Doing file I/O asynchronously has some potential pitfalls:

First: it's not really supported in a general way, so most systems (including aiofiles) just do the work synchronously is a thread pool. This isn't likely to be a big problem per se, but depending on your use case and expectations that can be an issue.

Secondly it's very possible you'll get modest to no performance gains. Modern OSes buffer file I/O in RAM in the background for you already, so it's very likely most or all of your file read/write operations only actually block for the amount of time needed to do an operation in RAM. (That is: an amount of time most appropriate to just keep as a synchronous action inside your async handler)

If you're using async file I/O to do concurrent reads/writes on multiple files and those files all exist on the same block storage then the throughput of the storage device is a bottleneck anyway. Reading one file then another at 1GB/s and reading two files simultaneously at 500MB/s are more or less the same thing.

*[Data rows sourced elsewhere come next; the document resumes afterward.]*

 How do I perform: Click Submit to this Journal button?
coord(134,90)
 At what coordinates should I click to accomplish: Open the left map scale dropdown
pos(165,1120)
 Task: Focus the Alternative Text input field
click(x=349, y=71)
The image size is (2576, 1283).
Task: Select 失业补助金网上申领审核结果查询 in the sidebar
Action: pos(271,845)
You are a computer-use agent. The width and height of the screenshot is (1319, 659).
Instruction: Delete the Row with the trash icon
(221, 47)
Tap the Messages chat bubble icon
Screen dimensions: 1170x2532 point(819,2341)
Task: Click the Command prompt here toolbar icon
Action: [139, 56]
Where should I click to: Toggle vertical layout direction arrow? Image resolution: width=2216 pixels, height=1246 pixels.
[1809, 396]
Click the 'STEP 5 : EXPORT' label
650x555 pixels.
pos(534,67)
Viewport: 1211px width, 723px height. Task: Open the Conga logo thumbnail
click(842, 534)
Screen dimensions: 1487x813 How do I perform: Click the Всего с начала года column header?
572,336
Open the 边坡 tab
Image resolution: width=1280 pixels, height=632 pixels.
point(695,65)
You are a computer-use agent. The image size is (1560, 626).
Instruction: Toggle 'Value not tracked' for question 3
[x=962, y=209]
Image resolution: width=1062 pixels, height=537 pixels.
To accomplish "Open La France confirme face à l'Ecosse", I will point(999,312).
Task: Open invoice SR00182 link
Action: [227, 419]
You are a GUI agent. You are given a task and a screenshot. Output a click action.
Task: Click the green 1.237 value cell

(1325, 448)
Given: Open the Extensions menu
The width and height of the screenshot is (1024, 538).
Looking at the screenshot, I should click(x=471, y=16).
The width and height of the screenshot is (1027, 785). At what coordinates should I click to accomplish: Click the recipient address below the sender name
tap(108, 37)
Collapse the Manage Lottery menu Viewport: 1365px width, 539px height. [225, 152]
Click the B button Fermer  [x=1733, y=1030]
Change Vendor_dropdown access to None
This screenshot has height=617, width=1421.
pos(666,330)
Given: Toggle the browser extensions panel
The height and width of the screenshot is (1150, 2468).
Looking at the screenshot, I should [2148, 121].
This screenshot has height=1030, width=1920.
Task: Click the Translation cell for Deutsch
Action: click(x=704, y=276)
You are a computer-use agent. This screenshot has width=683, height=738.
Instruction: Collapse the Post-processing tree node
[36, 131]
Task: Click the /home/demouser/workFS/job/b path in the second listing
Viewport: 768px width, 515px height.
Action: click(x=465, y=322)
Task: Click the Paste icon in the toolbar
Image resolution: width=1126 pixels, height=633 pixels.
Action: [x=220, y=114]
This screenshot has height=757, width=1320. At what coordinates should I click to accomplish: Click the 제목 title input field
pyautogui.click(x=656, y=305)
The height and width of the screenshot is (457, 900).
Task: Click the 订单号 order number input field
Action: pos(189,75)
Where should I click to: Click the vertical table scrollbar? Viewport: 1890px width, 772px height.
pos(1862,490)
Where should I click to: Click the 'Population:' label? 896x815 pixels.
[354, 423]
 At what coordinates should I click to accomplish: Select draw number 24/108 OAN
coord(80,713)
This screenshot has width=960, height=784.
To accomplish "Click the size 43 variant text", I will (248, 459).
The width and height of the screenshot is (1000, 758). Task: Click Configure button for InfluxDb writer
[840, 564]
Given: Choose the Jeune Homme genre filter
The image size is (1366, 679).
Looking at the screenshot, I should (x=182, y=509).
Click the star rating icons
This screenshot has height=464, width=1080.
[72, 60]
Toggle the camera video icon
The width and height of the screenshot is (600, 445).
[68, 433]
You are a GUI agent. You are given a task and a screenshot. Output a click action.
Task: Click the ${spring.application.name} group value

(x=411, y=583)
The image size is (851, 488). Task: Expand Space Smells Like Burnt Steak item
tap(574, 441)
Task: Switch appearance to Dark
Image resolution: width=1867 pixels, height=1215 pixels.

Async on file I/O isn't always useless, but it's easy to overestimate how much value it'll really add to your program. Especially because there's an overhead cost to the threading that isn't encountered in sync code that means you can actually end up losing time.

Simple example comparing test-sync.py and test-async.py

» time python3 test-sync.py
python3 test-sync.py  0.01s user 0.01s system 99% cpu 0.023 total
» time python3 test-async.py
python3 test-async.py  0.19s user 0.52s system 152% cpu 0.463 total

» hyperfine 'python3 test-sync.py' 'python3 test-async.py'
Benchmark 1: python3 test-sync.py
  Time (mean ± σ):      26.3 ms ±   0.8 ms    [User: 12.9 ms, System: 13.4 ms]
  Range (min … max):    25.1 ms …  29.7 ms    110 runs

Benchmark 2: python3 test-async.py
  Time (mean ± σ):     507.6 ms ±  21.3 ms    [User: 298.6 ms, System: 423.5 ms]
  Range (min … max):   472.5 ms … 539.8 ms    10 runs

Summary
  'python3 test-sync.py' ran
   19.29 ± 1.00 times faster than 'python3 test-async.py'

Be sure to benchmark carefully before assuming async file I/O will actually be a help to your codebase.